*** Selected extract Section Begins ***

Domingo Basket Dance

Date 1973
Technique Etching
Price $1,500.00
Exhibitor The Annex Galleries
Contact the Exhibitor 707.546.7352
artannex@aol.com
Buy From / See At This Exhibitor's Site

Domingo Basket Dance is an etching created in 1973 by American artist Gene Kloss. The reference for this work is Sanchez/Kloss 562. It is pencil signed and titled and inscribed as an artist’s proof. Domingo Basket Dance was printed in an edition of 50 on ivory wove paper. The platemark measures 12 x 15 inches.

In the late Fall, the pueblos of New Mexico celebrate various festivals which include a number of ancient dances, both sacred and secular. Kloss offers her interpretation of a Basket Dance, performed at the Santo Domingo Pueblo in Northern New Mexico, one of the most important harvest ceremonies connected to the Corn Dances.


Gene Kloss, painter and printmaker, was born Alice Geneva Glasier on 27 July 1903 in Oakland, California. She graduated with honors from the University of California Berkeley in 1924. During her last semester in UC Berkeley, Kloss participated in seminar given by Perham Nahl and with his encouragement she made her first etching. She further her studies for another two years attending classes at the California School of Fine Arts in San Francisco and the California School of Arts and Crafts in Oakland, California.

In 1925, she wed the poet Phillips Kloss and they visited Taos, New Mexico for the first time. Also, this year, she stopped using her first name, shortened her middle name to Gene, and used her husband’s surname. In de-feminizing her name, Gene Kloss’ work was selected for exhibitions without the prejudicial, sexist discrimination encountered by women in all fields.

Gene and Phillips divided their year between Berkeley, California and Taos, New Mexico until they settled permanently in Taos in 1953. During the Depression Kloss made prints for the PWAP and WPA/FAP in New Mexico but during the World War II the Klosses spent most of their time in Berkeley, where Phillips worked in a shipyard. After the war, they began building their home near Taos.

Kloss was a member of and exhibited with the Society of American Etchers, the Chicago Society of Etchers, the California Society of Etchers, the Carmel Art Association, the Prairie Print Makers, the New Mexico Art League, and the Philadelphia Watercolor Club. In 1950, Gene was elected an Associate Member of the National Academy of Design and, in 1972, she was elevated to a National Academician.

Kloss received numerous honors for her prints and repositories of her work include the Art Institute of Chicago, Illinois; the Dallas Museum of Art, Texas; the Denver Art Museum, Colorado; the Oakland Museum of California; the New York Public Library and the Metropolitan Museum, New York; the San Francisco Museums of Fine Arts, California; the New Mexico Museum of Art, Santa Fe; and the Library of Congress and the Smithsonian American Art Museum, Washington, D.C.

Gene Kloss died in Taos, New Mexico on 24 June 1996.

*** Selected extract Section Ends ***
*** Material shown Section Begins ***

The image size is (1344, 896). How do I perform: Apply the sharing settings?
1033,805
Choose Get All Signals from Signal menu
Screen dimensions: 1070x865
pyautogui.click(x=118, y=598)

*** Material shown Section Ends ***

- **Your tasks**
(1) In the Domingo Basket Dance listing, reproduce the stretch from "Gene and Phillips" through "a National Academician." word for word.
(2) Translate this sentence from the Domingo Basket Dance listing into Spanish: "Gene Kloss died in Taos, New Mexico on 24 June 1996."

- **Task-by-task answers**
(1)
Gene and Phillips divided their year between Berkeley, California and Taos, New Mexico until they settled permanently in Taos in 1953. During the Depression Kloss made prints for the PWAP and WPA/FAP in New Mexico but during the World War II the Klosses spent most of their time in Berkeley, where Phillips worked in a shipyard. After the war, they began building their home near Taos.

Kloss was a member of and exhibited with the Society of American Etchers, the Chicago Society of Etchers, the California Society of Etchers, the Carmel Art Association, the Prairie Print Makers, the New Mexico Art League, and the Philadelphia Watercolor Club. In 1950, Gene was elected an Associate Member of the National Academy of Design and, in 1972, she was elevated to a National Academician.

(2) Gene Kloss murió en Taos, Nuevo México, el 24 de junio de 1996.